The goal is to provide a reliable, secure and timely method for certified devices to download credentials, while maintaining a minimum level of privacy that is expected by the end user. The solution should prevent a certified device (that has not been revoked) from running out of credentials required for critical safety systems to operate to the greatest extent possible.
Background and Strategic Fit
The purpose of this use case is to provide a defined method that a certified OBE can use to download batches of credentials. These credentials will be used to certify the device during transmission of critical safety messages, submission of misbehavior reports, and other critical system functions. The download will include:
- Files that include batches of certificates (each file holds certificates worth a week)

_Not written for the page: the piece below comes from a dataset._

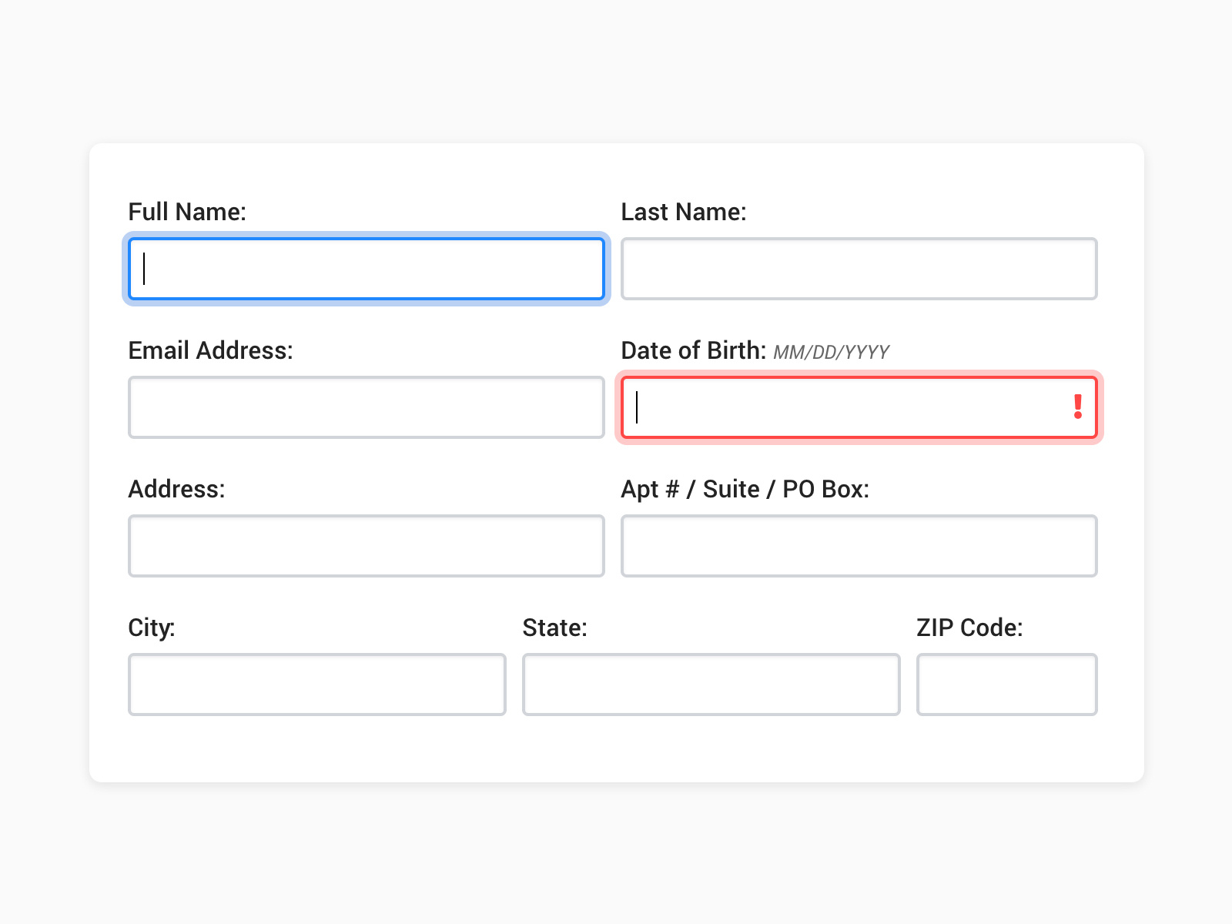This screenshot has height=924, width=1232.
Task: Click the City label
Action: point(149,628)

- The .info file that includes the time when the next batch of certificates will be available for download
- A local certificate chain file containing all PCA certificate chains required to validate the pseudonym certificates
- The local policy file
The OBE has successfully completed Step 3.1: Request for Pseudonym Certificates
The RA retrieved from PCA the issued certificates, zipped, and stored them in a folder for OBE to download
The OBE should follow the following steps to download the initial batch of pseudonym certificates. Neither order nor fulfillment of all steps is enforced, but highly recommended.

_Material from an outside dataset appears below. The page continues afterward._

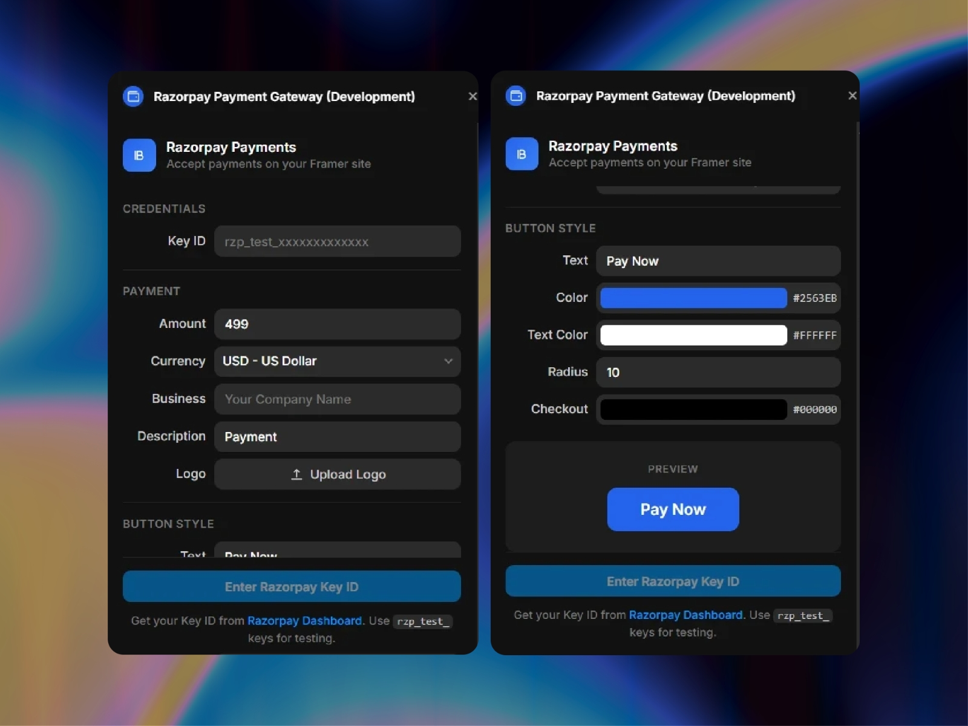968x726 pixels.
Task: Click the Key ID input field
Action: coord(337,241)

The OBE applies all changes to its trust-store (necessary for PCA Certificate Validations) if there is an updated LCCF
The OBE applies those changes if there is an updated LPF
The OBE downloads the pseudonym certificate batches using the API documented in RA - Download Pseudonym Certificate Batch
The OBE downloads the .info file using the API documented in RA - Download .info File
The OBE will abandon further interactions with the RA after a certain number of failed communication attempts resulted in errors
The OBE will not attempt to execute the certificate provisioning process if it finds itself on the latest CRL (assumes that a willful violator has not compromised the device). The OBE will execute the certification/bootstrap process again to exit a revoked state.